UK regulators no longer exempt from paying successful parties' costs

The UK Supreme Court has ruled that regulators such as the Competition and Markets Authority (CMA) should be required to pay the costs of a party successfully appealing against one of their infringement decisions.

The court handed down the decision yesterday, May 25, in an appeal brought by Pfizer and Flynn Pharma against an earlier decision by the Court of Appeal of England and Wales.

The issue arose when the companies brought an appeal before the Competition Appeal Tribunal (CAT), which challenged a CMA decision fining them for an infringement of competition law.

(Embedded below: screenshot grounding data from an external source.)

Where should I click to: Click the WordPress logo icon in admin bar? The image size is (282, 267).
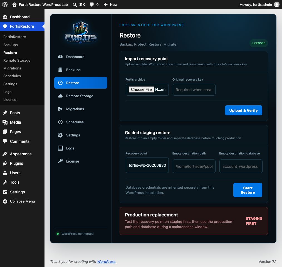click(x=5, y=4)
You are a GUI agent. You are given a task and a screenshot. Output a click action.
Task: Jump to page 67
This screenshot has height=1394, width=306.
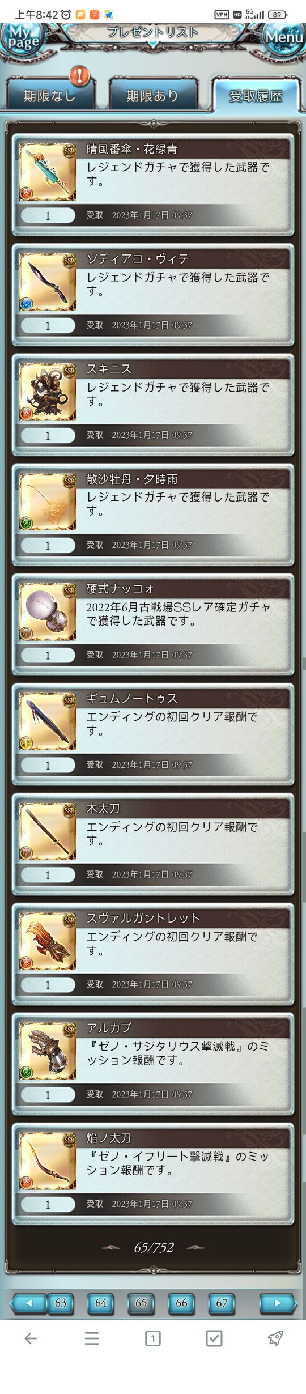click(222, 1303)
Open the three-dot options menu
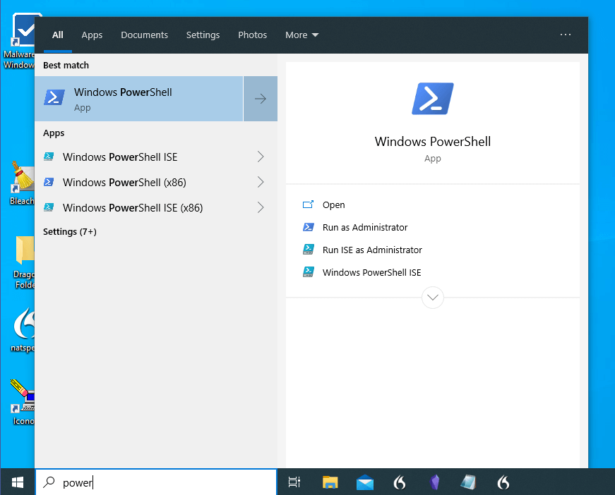 coord(565,35)
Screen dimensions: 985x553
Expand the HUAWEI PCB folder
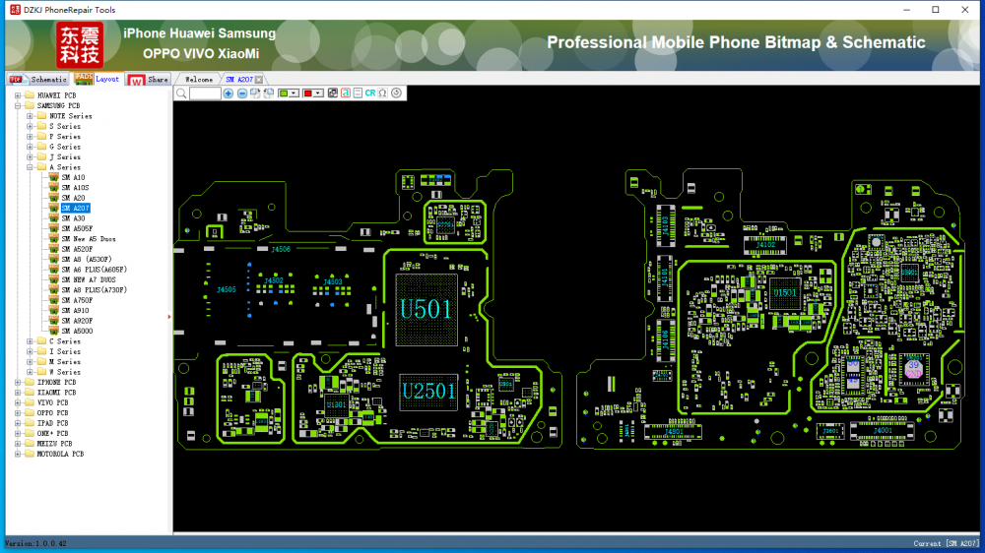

The CAT allowed the appellants’ appeal in part, set aside part of the CMA’s decision and remitted the decision to the CMA for reconsideration.

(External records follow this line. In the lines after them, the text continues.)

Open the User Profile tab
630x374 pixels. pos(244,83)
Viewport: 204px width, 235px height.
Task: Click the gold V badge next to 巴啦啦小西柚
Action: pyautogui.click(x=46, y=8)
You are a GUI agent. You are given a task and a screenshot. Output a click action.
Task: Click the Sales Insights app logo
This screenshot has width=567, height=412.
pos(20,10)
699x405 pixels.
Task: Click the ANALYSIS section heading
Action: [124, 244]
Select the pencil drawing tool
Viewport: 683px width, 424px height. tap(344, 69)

The CAT also made an order that the CMA pay the appellants a proportion of those costs, a decision later dismissed by the appeals court.

That court held that the CAT had erred in ordering the CMA to pay the appellants’ costs because it had disregarded a principle derived from a line of cases starting with Bradford Metropolitan District Council v Booth (2000).

The appeals court held that where a tribunal’s power to make an order about costs does not include an express general rule or default position, “the starting point is that no order for costs should be made against a public body that has been unsuccessful in bringing or defending proceedings in the exercise of its statutory functions”.

But the Supreme Court’s judgment now reverses this decision, removing the exemption.

Bristow’s partner Sophie, who led the team, commented: “We’re very pleased to see that our clients’ submission was helpful to the court, and that they agreed with a number of points made in the intervention, citing it in various locations.”

She added: “More importantly, this judgment ensures that meritorious appeals, which can result in crucial guidance for the sector as a whole, are not deterred.”

According to a statement by Bristows, companies in the pharmaceutical sector have been subject to significant competition law scrutiny in recent years, often in relation to novel and previously untested conduct, so effective (and fair) rights of appeal are therefore critical.

“The costs of appealing against a CMA decision can be very high (with trials often lasting a week or more), on top of the potentially large sums incurred during the administrative phase,” noted the firm.